Para compartir la gloria, llegó a México su esposa, doña Catalina, que murió poco después y de forma repentina y sospechosa –en resumidas cuentas, prefería estar viudo y ser libre, así que la estranguló y en su defensa alegó que le había dado un patatús ¡Algo inesperado!-.
El imperio azteca había llegado a su fin, Cortés destruyó por completo Tenochtitlán y seguidamente la reconstruyó, poco tiempo después recibió el título de Gobernador de La Nueva España de manos del emperador Carlos V. Y título en mano, el extremeño se dedicó durante varios años a las labores de su gobierno: introdujo encomiendas; introdujo nuevos cultivos, como la caña de azúcar; y, desde luego, no cejó en propagar su idea del cristianismo.
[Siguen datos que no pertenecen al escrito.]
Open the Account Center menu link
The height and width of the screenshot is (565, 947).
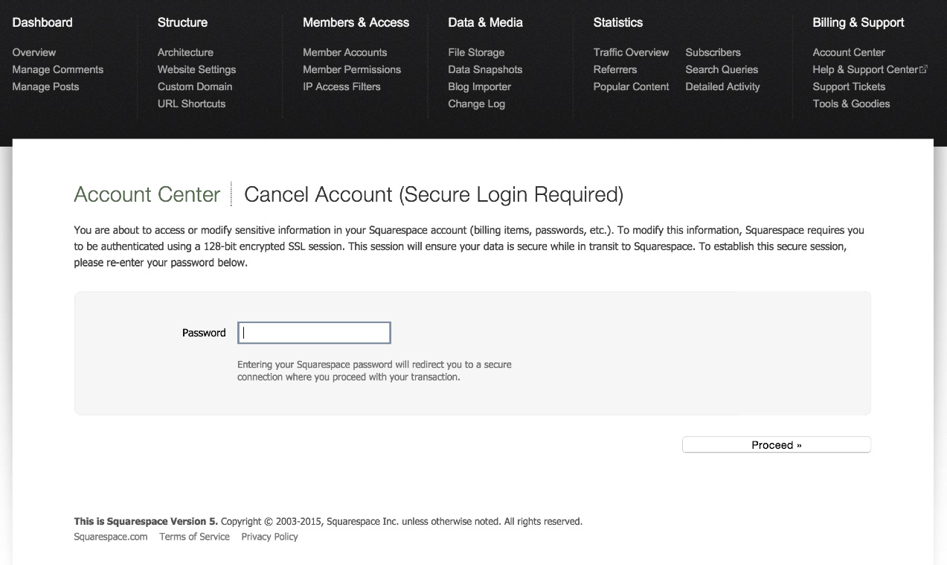pos(848,52)
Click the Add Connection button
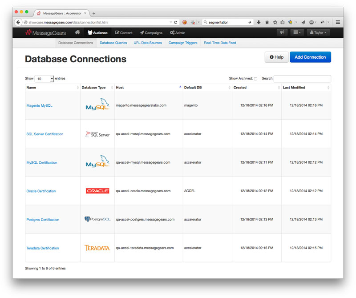The width and height of the screenshot is (356, 298). [x=310, y=57]
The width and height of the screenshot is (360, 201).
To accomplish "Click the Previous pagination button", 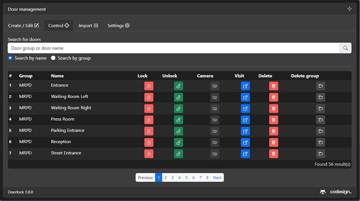I will coord(145,177).
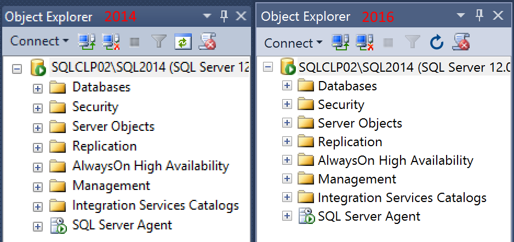Click Disconnect icon in 2016 panel toolbar
Image resolution: width=514 pixels, height=242 pixels.
pyautogui.click(x=364, y=42)
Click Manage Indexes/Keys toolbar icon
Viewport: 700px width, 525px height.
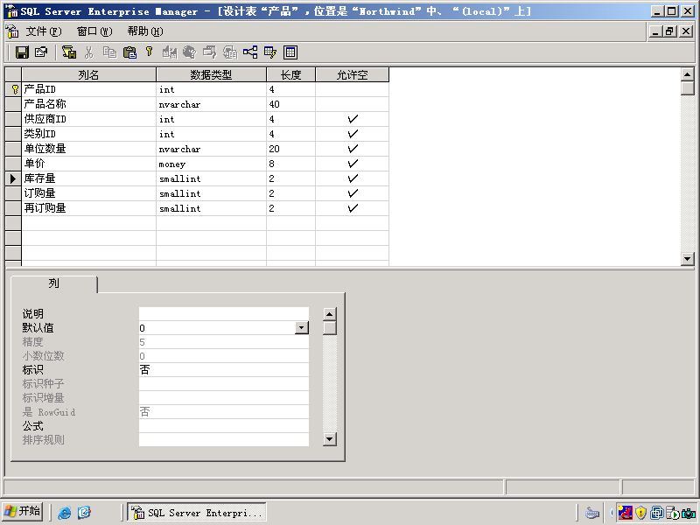(270, 53)
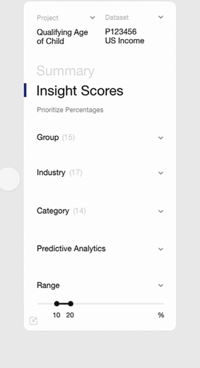Click the Industry label
The width and height of the screenshot is (200, 368).
point(51,172)
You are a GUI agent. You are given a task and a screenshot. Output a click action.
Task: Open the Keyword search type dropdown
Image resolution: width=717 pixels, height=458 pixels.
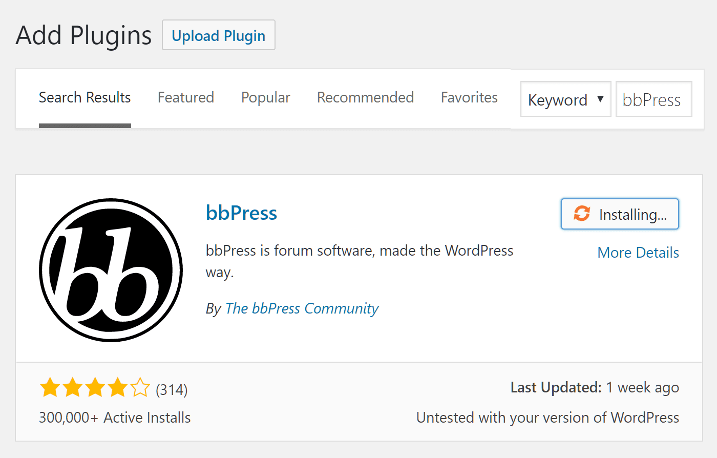pyautogui.click(x=565, y=99)
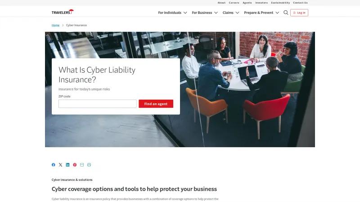Open the search magnifier icon
The image size is (360, 202).
coord(286,13)
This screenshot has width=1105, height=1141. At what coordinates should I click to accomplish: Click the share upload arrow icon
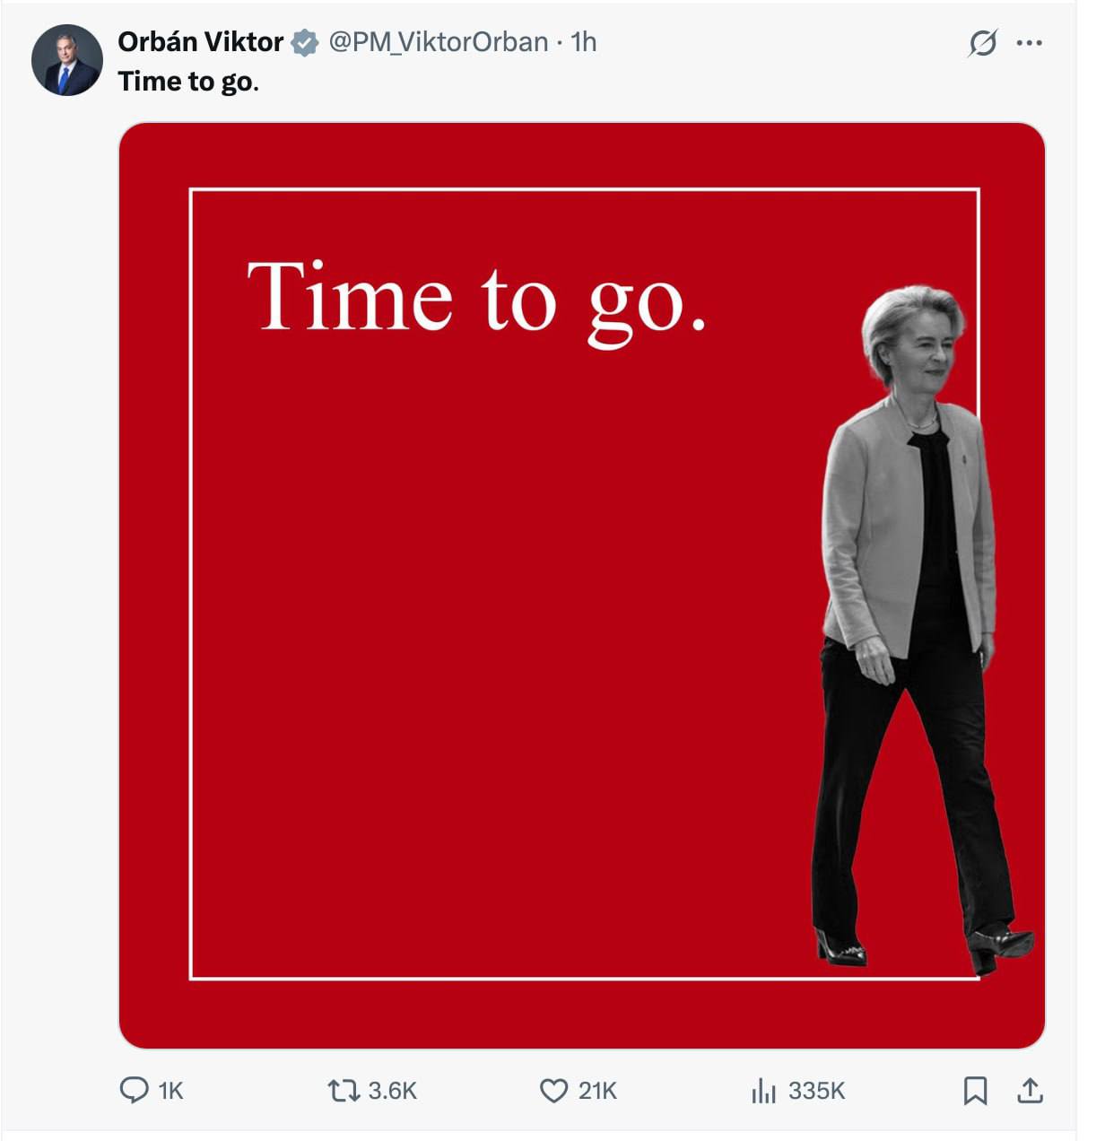click(x=1030, y=1090)
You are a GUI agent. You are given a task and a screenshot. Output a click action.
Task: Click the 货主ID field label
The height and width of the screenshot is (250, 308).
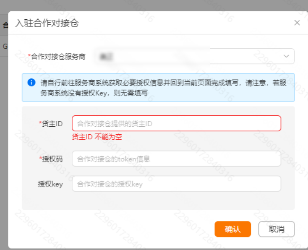52,123
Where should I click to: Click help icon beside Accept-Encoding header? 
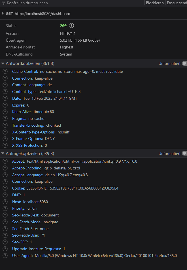coord(5,168)
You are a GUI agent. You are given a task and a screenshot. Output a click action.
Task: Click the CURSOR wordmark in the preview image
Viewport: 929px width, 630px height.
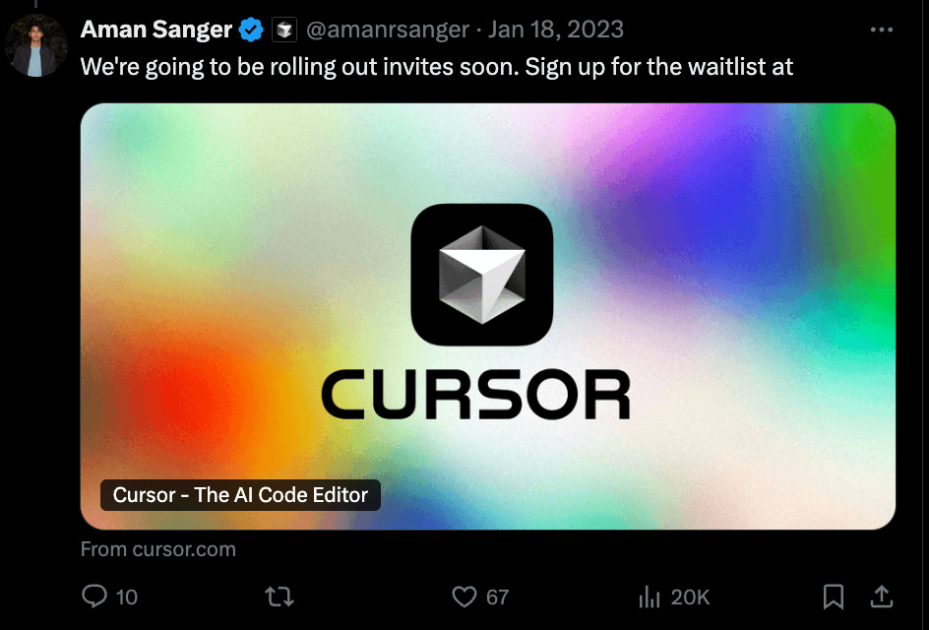476,395
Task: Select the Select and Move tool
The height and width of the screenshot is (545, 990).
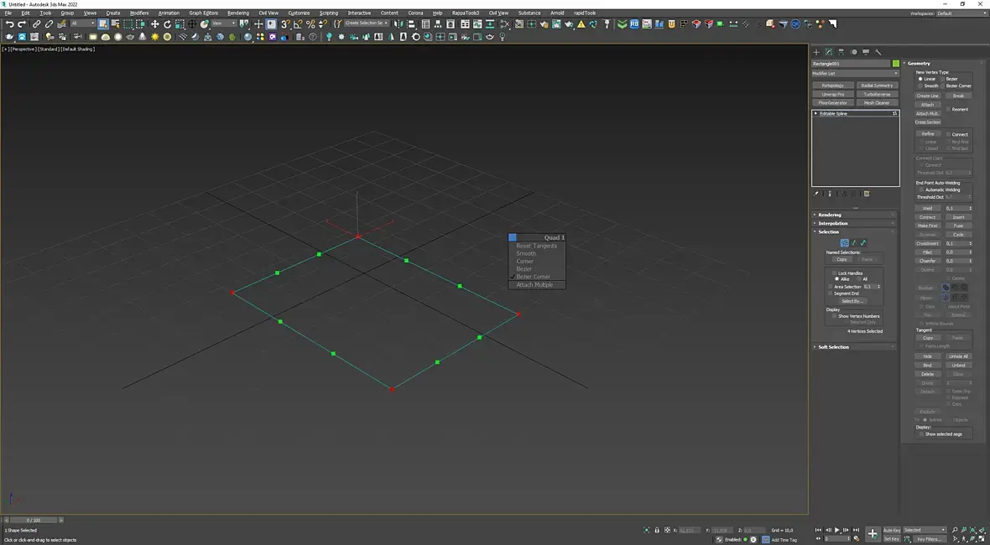Action: coord(154,24)
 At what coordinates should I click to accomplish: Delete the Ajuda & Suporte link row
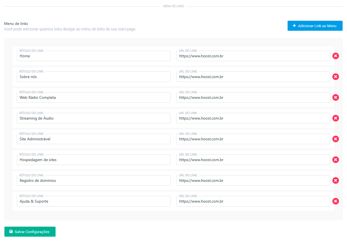[335, 201]
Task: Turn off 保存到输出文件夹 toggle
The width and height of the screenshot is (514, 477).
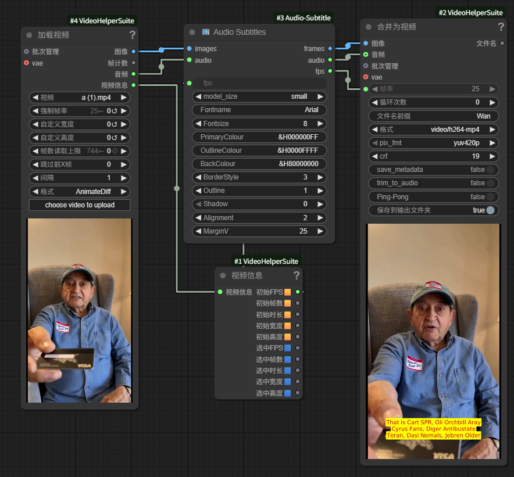Action: (491, 210)
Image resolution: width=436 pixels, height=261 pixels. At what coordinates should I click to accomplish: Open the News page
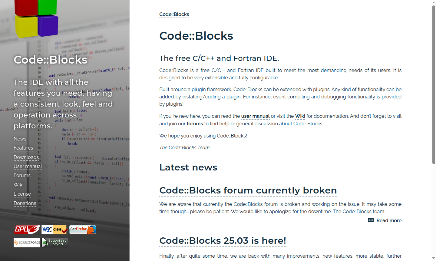(x=20, y=139)
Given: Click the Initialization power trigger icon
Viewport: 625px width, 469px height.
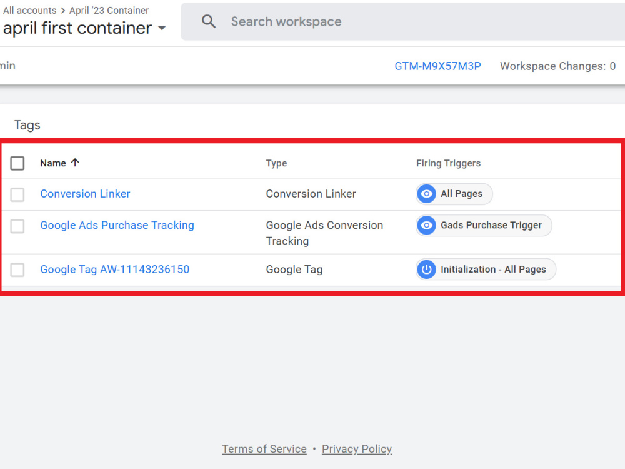Looking at the screenshot, I should (x=426, y=269).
Así pues, numerosos sacerdotes llegaron por aquel tiempo a México para encargarse de la evangelización de los nativos.
Pero tanta gloria duró lo justo, pues el pastel que él mismo había conseguido era muy apetitoso, por lo que acudieron no pocos nobles y ricos interesados en tomar una porción, entre ellos se encontraban incluso algunos de sus antiguos capitanes que le habían seguido en la conquista. Todos estos hicieron una campaña de acoso y derribo contra Cortés para arrebatarle todo lo que había logrado a base de lucha y esfuerzo –un clásico de la historia de España- y a Fe que lo consiguieron. Mas Hernán no podía permitir tal injusticia, de modo que volvió a España para hablar con el emperador y así recuperar lo que por derecho le pertenecía, aunque tal logro siempre se anduvo tambaleando y le costó regresar de nuevo y por última vez a la Península.
Aquí en España, además de pelear por sus derechos, se aventuró a tomar parte en la toma de Argel, la cual terminó siendo un desastre. Tras tal fracaso, prosiguió con sus baldías gestiones para recuperar sus privilegios y cargos, pero al ver la inutilidad de todos sus intentos, decepcionado y hundido, decidió preparar un nuevo viaje para regresar a México, donde al menos guardaba cierto reconocimiento. Pero el demonio acechaba y tenía marcado su destino, el día 2 de diciembre de 1547, fallecía en Castilleja de la Cuesta cuando se dirigía hacia el puerto de Sevilla.
Moría en desgracia, como siempre ha sucedido con la mayor parte de los grandes personajes de España, abandonado por los que un día admiraron y alabaron sus hazañas. Dejaba el mundo el mayor conquistador que jamás dio Extremadura, el hombre que puso los cimientos del actual México. Quedaba grabado a fuego para la historia un nombre, Hernán Cortés.